- Task to complete
The records that follow are to be transcribed in full, without their images.

- Data for analysis
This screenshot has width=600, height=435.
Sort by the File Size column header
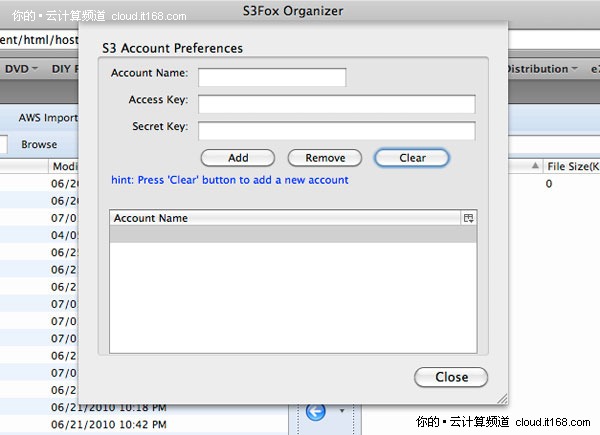click(x=572, y=167)
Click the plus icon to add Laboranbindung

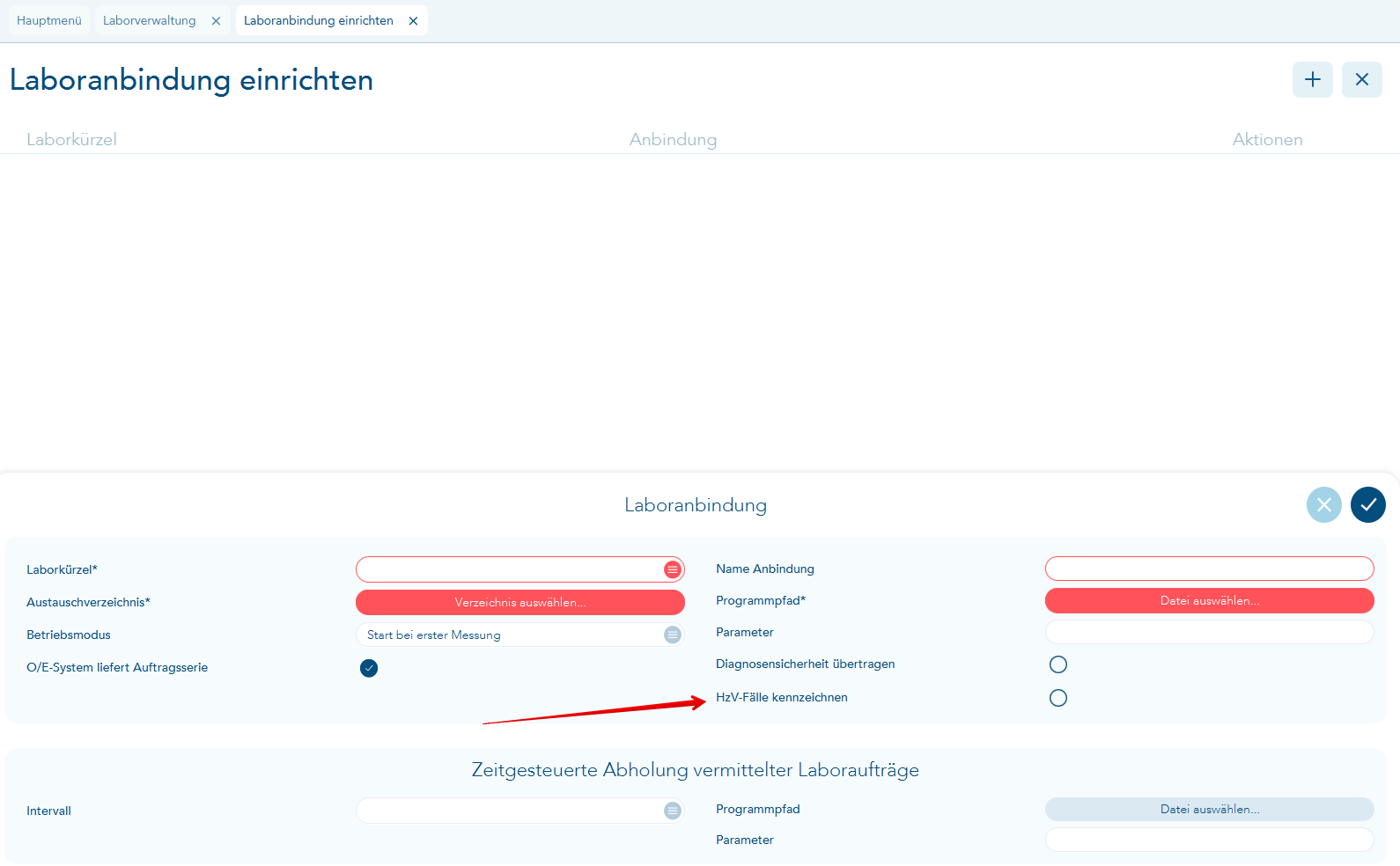point(1312,80)
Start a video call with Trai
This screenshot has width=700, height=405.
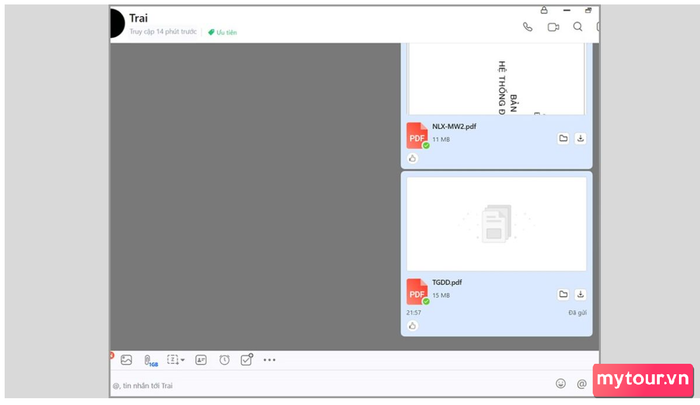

- Exercise response
This screenshot has width=600, height=435.
Sort by the File Size column header
click(x=572, y=167)
Click the plus icon to add Laboranbindung

point(1312,80)
Start a video call with Trai
This screenshot has width=700, height=405.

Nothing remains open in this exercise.